Tanks and troops enter Ukraine
Tanks and troops have poured into Ukraine at points along its eastern, southern and northern borders, Ukraine says.
Russian military convoys have crossed from Belarus into Ukraine’s northern Chernihiv region, and from Russia into the Sumy region, which is also in the north, Ukraine’s border guard service (DPSU) said.
Belarus is a long-time ally of Russia. Analysts describe the small country as Russia’s “client state”.
Convoys also entered the eastern Luhansk and Kharkiv regions, and moved into the Kherson region from Crimea – a territory that Russia annexed from Ukraine in 2014.
The Russian offensive was preceded by artillery fire and there were injuries to border guards, the DPSU said.
There have also been reports of troops landing by sea at the Black Sea port cities of Mariupol and Odesa in the south. A loud explosion has been heard in Odesa’s city centre and a British resident of the city told the BBC many people were leaving.
At least eight people are known to have died in bombings by Russian forces, Ukrainian police say.An attack on a milita
ry unit in Podilsk outside Odesa killed six people and wounded seven, officials say. Nineteen people are missing.
One person died in the eastern city of Mariupol, they added.
Ukraine says it is fighting back
The Ukrainian armed forces say they have shot down five Russian planes and a helicopter and inflicted casualties on invading troops.
“Keep calm and believe in Ukraine defenders”, the statement from Ukraine’s forces says.
However Russia’s defence ministry has denied that its aircraft were shot down.
Ukraine has declared martial law – which means the military takes control temporarily – and has cut diplomatic ties with Russia.

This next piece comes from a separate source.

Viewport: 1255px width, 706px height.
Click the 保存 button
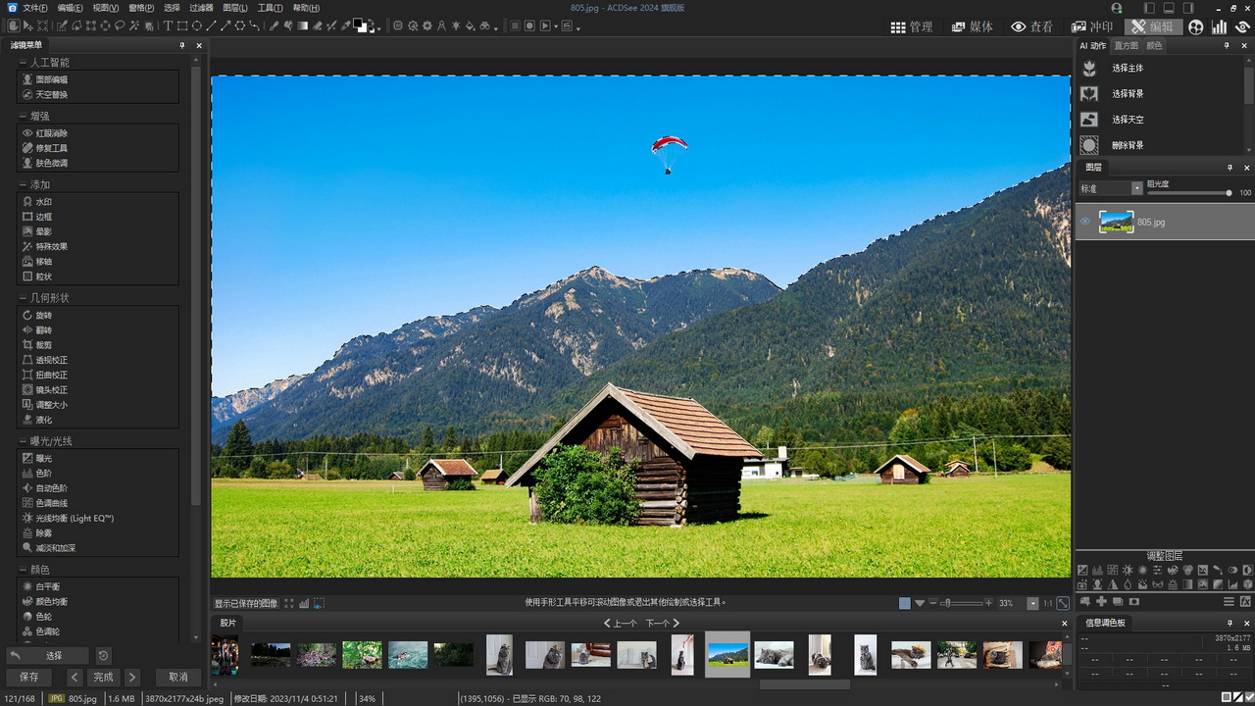coord(29,677)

President Zelensky urged Russians to protest against the invasion and said weapons would be distributed to anyone in Ukraine who wanted them.

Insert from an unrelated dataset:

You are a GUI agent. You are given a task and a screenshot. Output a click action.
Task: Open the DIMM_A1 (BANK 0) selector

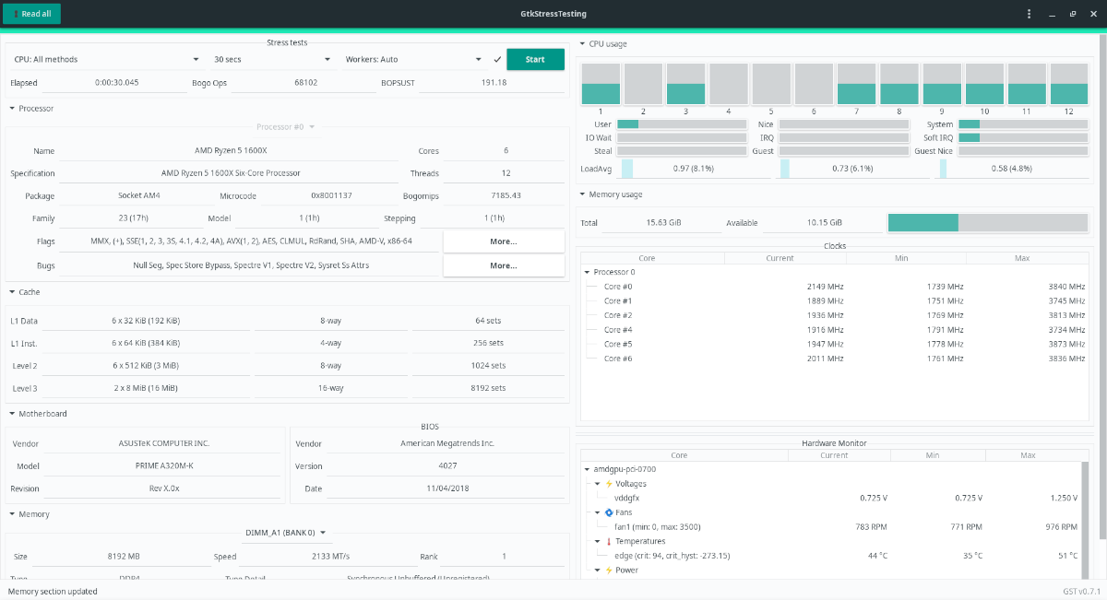pyautogui.click(x=286, y=532)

Meanwhile Foreign Minister Dmytro Kuleba implored the world to impose devastating sanctions, including banning Russia from the international Swift bank transfer system
Residents seek shelter
In Kyiv there are huge jams on expressways as people flee the city.
Social media testimonies speak to a growing sense of panic, with some saying they are being rushed into bomb shelters and into basements. Television footage has showed people praying in the streets.
Many people in Kyiv have sought shelter in underground metro stations. There are also long queues at petrol stations and cash machines.
Further east in Kramatorsk, in the eastern Donetsk region, the BBC’s Eastern European Correspondent Sarah Rainsford said people did not expect such a full-on assault.
“People were out on the streets last night in this city – they were waving the Ukrainian flag. They said this was their land. They were going nowhere,” she reported.
“This is what people have been expecting, they have been waiting for, but no-one here can quite believe it’s actually happening.”
Oil price jumps
Oil prices surged above $100 for the first time in more than seven years.
Meanwhile Russia’s currency, the rouble, fell to an all-time low against the dollar and the euro.
And the London Stock Exchange’s leading FTSE 100 index plunged more than 200 points, or 2.7%, within moments of opening.
World condemns Putin
US President Joe Biden said Mr Putin had “chosen a premeditated war that will bring a catastrophic loss of life and human suffering”. The world would hold Russia accountable, he said.
He said he would address Americans on Thursday about consequences Russia would face.
UK Prime Minister Boris Johnson said he was “appalled by the horrific events in Ukraine” and that Mr Putin “has chosen a path of bloodshed and destruction by launching this unprovoked attack”.
Nato Secretary-General Jens Stoltenberg condemned Russia’s “reckless attack” saying it “puts at risk countless civilian lives”.
Europe was “facing its darkest hours since World War Two”, EU foreign policy chief Josep Borrell said.
However former US President Donald Trump says Mr Putin took advantage of American “weakness”.
He called Fox News to say that he didn’t believe that Putin “wanted to do this, initially”.
“I think he wanted to do something and negotiate, and it got worse and worse, and then he saw the weakness,” Trump said.